La loi NOTRe permet aux communes, via leurs territoires, de ne pas ré-adhérer au SEDIF (syndicat des eaux d’Ile-de-France). En cas de volonté d’adhésion, celles-ci doivent le manifester avant le 31 décembre 2017. Malgré de très nombreuses sollicitations pour ne pas dire pressions, à ce jour, trois établissements publics territoriaux n’ont toujours pas manifesté leur volonté d’adhésion. Il s’agit d’Est Ensemble, Plaine Commune et Grand Orly-Seine-Bièvre. Ces établissements publics regroupent 36 communes et 1,5 millions d’habitants, usagers du service de l’eau.
Par Jacques Perreux, président du groupe écologiste et citoyen au Conseil de l’Établissement public territorial Grand-Orly-Seine-Bièvre.
Que se passe t-il?
Une forte vague sans précédent s’exprime en faveur de la gestion publique de l’eau dans les territoires. Le président du SEDIF, Monsieur Santini, s’en inquiète et s’adresse par écrit aux trois présidents et aux maires de ces territoires (lire ici la lettre de M. Santini). Il les menace ouvertement de devoir supporter des coûts exorbitants de sortie du syndicat et il attribue cette soit disant » volonté de rupture de la solidarité intercommunale à des raisons idéologiques à l’initiative d’une minorité agissante »
Monsieur Santini fait fausse route.
Mais tout d’abord l’idéologie n’est pas en soit une tare ou un défaut. Monsieur Santini lui-même ne peut cacher qu’il a une idéologie qu’on appelle l’ultra-libéralisme et qu’il traduit dans sa ville par la privatisation maximum des services publics. C’est son droit, et laissons de coté la question de savoir si cette idéologie ultra-libérale est le fait d’une minorité agissante ou non. Monsieur Santini devrait plutôt se demander pourquoi des centaines et des centaines d’éluEs se mobilisent sur l’enjeu de la gestion de l’eau ? Pourquoi, dans au moins 20 villes, des réunions publiques se tiennent avec une affluence inhabituelle, des conseils municipaux extraordinaires se réunissent, des vœux se votent pour ne pas adhérer au SEDIF ?

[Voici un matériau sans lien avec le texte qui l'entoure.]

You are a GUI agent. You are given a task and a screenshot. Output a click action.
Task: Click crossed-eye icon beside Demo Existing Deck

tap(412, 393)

Cela n’aurait-il pas quelque chose à voir avec une méfiance croissante de nos concitoyens vis-à-vis des agissements des multinationales, notamment dans le domaine alimentaire, de la santé, comme dernièrement l’affaire du glyphosate de Monsanto celle du diesel ? Ou encore celle du nucléaire avec ERDF ? Véolia, à qui le SEDIF a délégué la production et la distribution de l’eau en d’Ile-de-France depuis 100 ans sans discontinuer ne se conduit pas mieux ! Scandales à répétition: empoisonnement aux USA, corruption en Roumanie, soupçons de conflits d’intérêts en France…
Cette méfiance populaire est légitime et bonne conseillère
Qui peut croire que la chambre régionale des comptes qui a épinglé dernièrement le SEDIF sur les rémunérations trop importantes versées à Veolia, soit une minorité agissante animée par des considérations idéologiques ? D’ailleurs, de façon subite le SEDIF vient de baisser le prix de l’eau de 10 centimes au m3. Cette forme d’aveu devrait donner lieu à un remboursement rétroactif du trop perçu.

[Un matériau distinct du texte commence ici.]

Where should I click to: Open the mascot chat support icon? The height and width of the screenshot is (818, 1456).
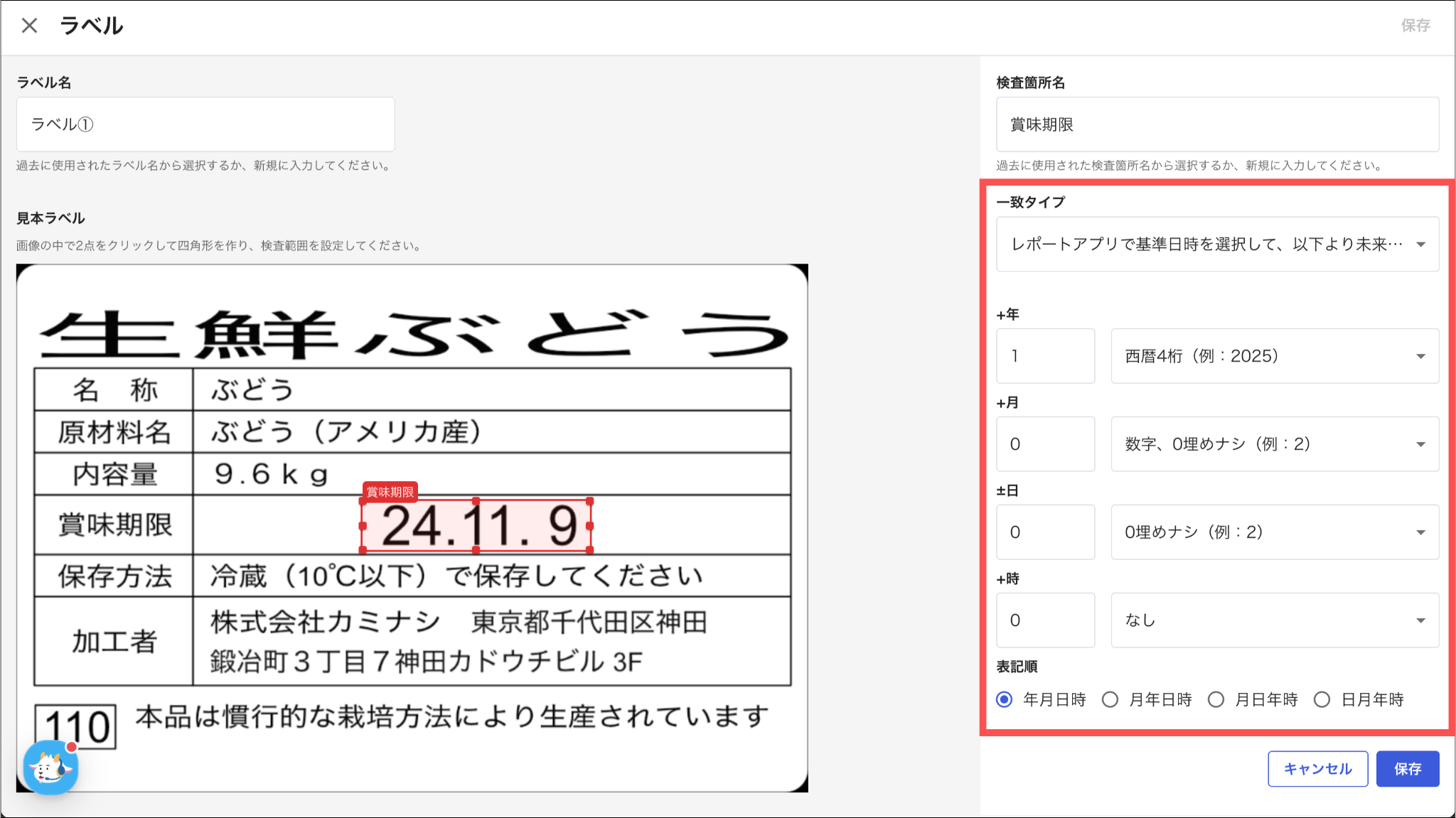(x=50, y=767)
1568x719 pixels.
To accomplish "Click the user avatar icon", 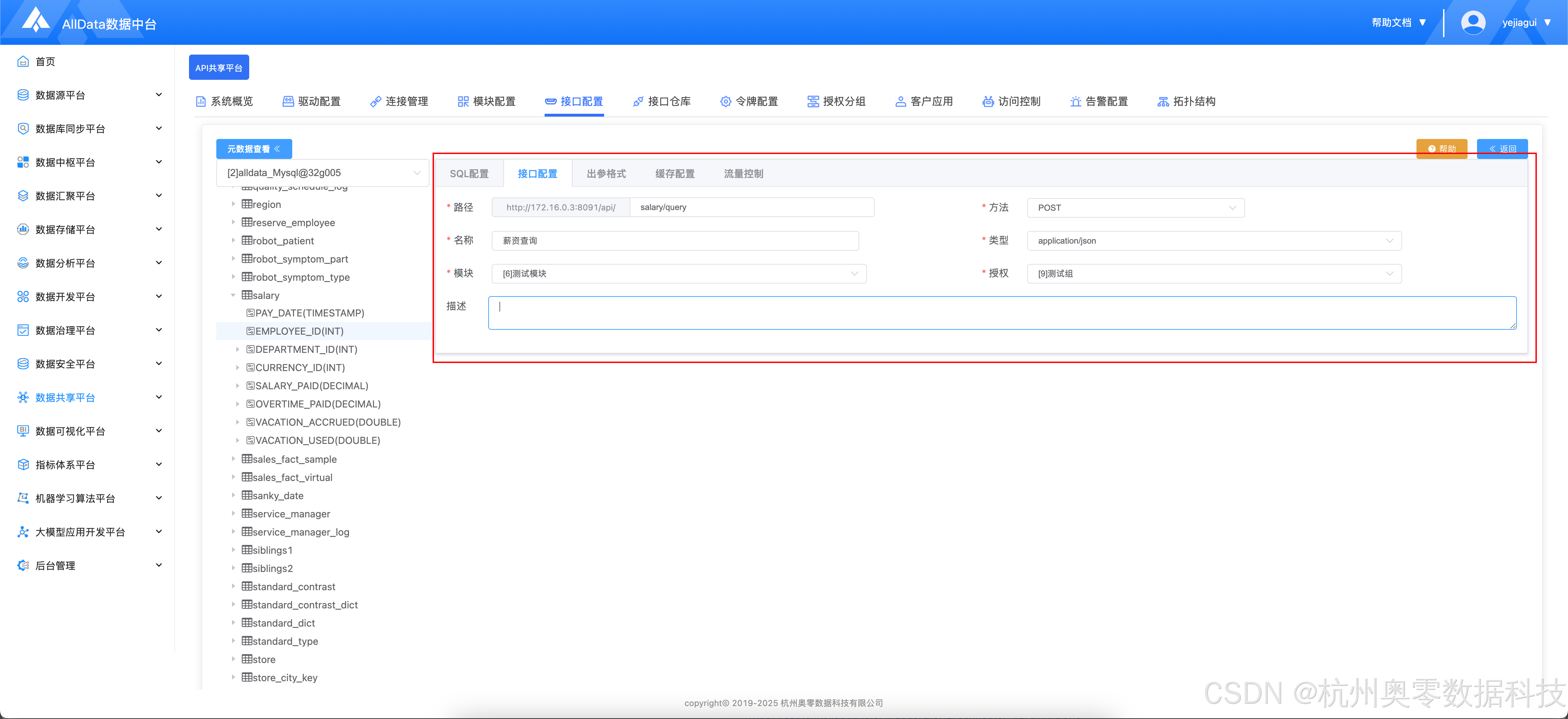I will (1472, 22).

Qui peut croire que les maires de gauche et de droite qui par centaines en France et dans le monde décident de revenir en régie sont devenus des « gauchistes » ? Ils sont simplement des élus qui voient bien qu’à force de déléguer la gestion de l’eau au privé la puissance publique et les élus ne maitrisent et ne contrôlent plus rien.
Certains élus délèguent tout : les déchets, les crèches, la restauration scolaire et même comme à Issy les Moulineaux dont Monsieur Santini est maire, les ressources humaines. Nos concitoyens ne nous élisent pas pour que nous déléguions à des intérêts privés la gestion des biens communs. Ils nous élisent pour que nous prenions nos responsabilités, avec comme critères la justice sociale l’écologie et ils seront de plus en plus nombreux à vouloir être associés à une gestion respectueuse des générations futures. Qui peut croire que dans les conseils d’administration des multi nationales on se soucie des générations futures ?
Que demandent alors les élus – peut être majoritaires – des 3 territoires ? De rompre de façon intempestive avec le SEDIF ? Non. Ils demandent du temps. Simplement du temps pour réfléchir, pour explorer des possibles modèles alternatifs. Du temps pour travailler sur des périmètres hydrologiques cohérents économes et moins couteux. Ce temps a été évalué à deux ans par le cabinet indépendant Artelia pour notre territoire / le grand Orly – Seine – Bièvre.
le temps de la démocratie et de la confiance retrouvée
Je sais bien que pour certains » time is money », mais dans ce cas précis le temps c’est de la démocratie et aussi des économies éventuelles pour nos villes et nos habitants. Pendant ces 2 ans où un certain nombre de villes ne serait plus adhérentes du SEDIF, le contrat avec Veolia continuerait à être honoré et une convention partenariale pourrait être signée avec le SEDIF. Au bout de ces 2 ans les élus pourraient sereinement et pourquoi pas après référendum décider ou non de ré-adhérer au SEDIF et de créer ou non une régie publique en coopération intercommunale.
Ce temps de réflexion est indispensable. Nous le devons à nos concitoyens et nous le devons pour contribuer à reconstruire de la confiance . Ce temps ne nuit à personne, ni au SEDIF ni à Veolia et il peut profiter à tous, y compris aux villes qui jusqu’à présent ne se sont pas encore interrogées sur l’opportunité de marquer une pause dans leur adhésion au SEDIF.